(Data records)
>>>>>

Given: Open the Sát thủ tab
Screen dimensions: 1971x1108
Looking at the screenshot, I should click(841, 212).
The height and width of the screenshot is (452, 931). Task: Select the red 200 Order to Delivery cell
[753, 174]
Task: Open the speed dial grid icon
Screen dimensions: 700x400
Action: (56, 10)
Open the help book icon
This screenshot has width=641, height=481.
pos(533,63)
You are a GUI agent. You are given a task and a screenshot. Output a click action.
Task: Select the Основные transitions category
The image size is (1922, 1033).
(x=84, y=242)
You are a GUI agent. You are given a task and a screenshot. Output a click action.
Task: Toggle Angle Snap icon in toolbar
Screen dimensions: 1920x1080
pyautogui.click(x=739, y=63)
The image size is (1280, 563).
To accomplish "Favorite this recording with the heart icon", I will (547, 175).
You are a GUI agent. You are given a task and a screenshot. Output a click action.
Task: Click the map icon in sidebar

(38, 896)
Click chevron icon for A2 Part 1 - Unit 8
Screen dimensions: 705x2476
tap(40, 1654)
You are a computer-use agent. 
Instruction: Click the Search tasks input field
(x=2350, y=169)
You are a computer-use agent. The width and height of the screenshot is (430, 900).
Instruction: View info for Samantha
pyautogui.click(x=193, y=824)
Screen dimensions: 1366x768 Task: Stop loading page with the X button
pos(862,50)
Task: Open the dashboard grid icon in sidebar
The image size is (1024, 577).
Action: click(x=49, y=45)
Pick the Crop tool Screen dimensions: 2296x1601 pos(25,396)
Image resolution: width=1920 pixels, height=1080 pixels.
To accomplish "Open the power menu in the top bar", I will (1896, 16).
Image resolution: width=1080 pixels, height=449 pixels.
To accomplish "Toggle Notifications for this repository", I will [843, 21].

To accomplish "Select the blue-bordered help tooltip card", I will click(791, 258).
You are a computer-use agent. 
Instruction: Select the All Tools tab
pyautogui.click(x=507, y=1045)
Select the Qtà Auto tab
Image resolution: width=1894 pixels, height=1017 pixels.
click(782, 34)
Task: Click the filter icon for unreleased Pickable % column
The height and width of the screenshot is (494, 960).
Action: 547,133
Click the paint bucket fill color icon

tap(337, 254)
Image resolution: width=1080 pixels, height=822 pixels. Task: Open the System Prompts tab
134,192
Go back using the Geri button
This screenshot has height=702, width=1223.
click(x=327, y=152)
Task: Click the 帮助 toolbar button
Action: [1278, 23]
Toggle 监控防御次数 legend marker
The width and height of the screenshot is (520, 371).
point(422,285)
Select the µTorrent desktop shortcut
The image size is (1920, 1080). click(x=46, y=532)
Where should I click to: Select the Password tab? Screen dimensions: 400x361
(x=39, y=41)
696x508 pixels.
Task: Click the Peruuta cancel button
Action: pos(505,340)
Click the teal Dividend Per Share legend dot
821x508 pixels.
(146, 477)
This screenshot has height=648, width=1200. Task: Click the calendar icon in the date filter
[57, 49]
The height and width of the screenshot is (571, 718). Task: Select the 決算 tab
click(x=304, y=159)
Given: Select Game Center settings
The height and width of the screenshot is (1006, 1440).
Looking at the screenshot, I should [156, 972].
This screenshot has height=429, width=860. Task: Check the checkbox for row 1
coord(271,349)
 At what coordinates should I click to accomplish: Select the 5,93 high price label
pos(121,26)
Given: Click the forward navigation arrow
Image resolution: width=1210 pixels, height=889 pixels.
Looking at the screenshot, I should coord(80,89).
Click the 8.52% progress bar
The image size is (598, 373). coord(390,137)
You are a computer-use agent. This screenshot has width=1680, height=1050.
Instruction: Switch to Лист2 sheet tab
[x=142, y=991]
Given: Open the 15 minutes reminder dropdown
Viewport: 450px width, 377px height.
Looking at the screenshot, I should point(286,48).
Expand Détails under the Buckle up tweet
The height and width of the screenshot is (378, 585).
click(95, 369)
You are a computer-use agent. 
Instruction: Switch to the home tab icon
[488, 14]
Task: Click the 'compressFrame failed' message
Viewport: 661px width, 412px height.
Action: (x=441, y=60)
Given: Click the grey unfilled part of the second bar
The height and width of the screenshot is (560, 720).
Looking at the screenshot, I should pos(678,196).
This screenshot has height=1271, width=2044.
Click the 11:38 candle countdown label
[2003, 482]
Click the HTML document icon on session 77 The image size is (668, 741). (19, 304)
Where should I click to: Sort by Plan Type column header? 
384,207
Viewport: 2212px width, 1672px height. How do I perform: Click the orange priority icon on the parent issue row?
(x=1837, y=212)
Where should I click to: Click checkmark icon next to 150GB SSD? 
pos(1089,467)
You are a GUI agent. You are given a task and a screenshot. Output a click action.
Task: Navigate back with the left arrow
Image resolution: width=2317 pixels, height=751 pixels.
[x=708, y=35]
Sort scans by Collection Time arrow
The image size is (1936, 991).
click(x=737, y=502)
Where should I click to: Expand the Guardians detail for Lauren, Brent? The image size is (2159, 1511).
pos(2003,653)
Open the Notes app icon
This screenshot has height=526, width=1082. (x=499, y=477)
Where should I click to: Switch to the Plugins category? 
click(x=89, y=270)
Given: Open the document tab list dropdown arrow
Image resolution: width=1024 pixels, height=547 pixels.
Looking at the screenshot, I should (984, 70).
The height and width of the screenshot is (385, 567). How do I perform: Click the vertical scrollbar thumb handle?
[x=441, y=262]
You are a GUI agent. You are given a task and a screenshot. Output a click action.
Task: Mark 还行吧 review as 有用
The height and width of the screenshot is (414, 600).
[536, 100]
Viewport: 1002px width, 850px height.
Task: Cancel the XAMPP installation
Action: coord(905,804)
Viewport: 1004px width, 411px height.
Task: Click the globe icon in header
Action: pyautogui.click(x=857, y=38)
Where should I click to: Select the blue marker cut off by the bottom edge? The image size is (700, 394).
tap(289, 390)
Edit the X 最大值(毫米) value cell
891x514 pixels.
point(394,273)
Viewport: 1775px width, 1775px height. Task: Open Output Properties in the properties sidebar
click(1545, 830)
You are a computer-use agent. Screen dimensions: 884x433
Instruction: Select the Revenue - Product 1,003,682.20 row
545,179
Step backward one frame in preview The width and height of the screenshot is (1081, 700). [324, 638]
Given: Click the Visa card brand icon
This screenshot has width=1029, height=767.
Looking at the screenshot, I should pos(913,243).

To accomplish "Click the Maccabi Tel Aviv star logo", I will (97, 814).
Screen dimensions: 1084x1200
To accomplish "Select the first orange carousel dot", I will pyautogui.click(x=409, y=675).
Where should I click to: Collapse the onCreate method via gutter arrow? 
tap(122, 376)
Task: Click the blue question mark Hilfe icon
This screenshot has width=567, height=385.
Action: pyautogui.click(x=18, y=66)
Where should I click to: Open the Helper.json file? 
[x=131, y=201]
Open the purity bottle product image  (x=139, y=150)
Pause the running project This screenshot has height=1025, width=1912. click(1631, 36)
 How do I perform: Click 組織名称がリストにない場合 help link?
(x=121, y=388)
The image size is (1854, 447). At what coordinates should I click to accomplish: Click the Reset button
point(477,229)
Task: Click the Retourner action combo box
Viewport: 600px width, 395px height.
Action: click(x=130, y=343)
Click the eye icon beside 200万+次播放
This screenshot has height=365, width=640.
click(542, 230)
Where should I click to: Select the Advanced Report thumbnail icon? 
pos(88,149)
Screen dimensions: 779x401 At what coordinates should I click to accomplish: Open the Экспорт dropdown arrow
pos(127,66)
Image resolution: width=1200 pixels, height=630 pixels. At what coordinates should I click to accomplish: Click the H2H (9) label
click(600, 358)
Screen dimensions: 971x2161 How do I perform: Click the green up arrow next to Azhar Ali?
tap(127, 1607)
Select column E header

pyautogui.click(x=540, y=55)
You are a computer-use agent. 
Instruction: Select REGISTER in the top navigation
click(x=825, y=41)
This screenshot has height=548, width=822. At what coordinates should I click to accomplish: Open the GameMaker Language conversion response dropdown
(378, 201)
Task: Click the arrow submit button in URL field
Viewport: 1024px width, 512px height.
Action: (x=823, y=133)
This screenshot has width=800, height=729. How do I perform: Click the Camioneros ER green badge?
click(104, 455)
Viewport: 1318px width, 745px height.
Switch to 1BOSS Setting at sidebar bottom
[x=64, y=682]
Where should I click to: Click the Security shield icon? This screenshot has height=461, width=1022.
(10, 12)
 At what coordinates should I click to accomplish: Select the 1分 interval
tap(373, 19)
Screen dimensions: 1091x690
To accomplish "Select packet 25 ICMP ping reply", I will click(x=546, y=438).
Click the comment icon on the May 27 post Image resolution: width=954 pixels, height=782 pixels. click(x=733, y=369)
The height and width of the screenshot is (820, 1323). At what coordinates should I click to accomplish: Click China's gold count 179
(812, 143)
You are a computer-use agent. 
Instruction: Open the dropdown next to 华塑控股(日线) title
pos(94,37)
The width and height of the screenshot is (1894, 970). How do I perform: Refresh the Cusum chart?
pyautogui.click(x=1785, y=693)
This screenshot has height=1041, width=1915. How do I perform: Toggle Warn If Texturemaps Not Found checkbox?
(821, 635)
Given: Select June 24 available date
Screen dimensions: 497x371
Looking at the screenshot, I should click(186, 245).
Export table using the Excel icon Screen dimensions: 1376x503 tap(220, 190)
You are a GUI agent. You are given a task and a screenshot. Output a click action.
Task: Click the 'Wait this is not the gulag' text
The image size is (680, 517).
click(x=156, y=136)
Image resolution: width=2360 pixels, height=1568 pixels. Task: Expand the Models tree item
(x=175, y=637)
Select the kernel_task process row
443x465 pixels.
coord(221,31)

<<<<<

Count the lines in the items above that contain the string "what", treating uppercase and lowercase as different. Reply with the number alone.

7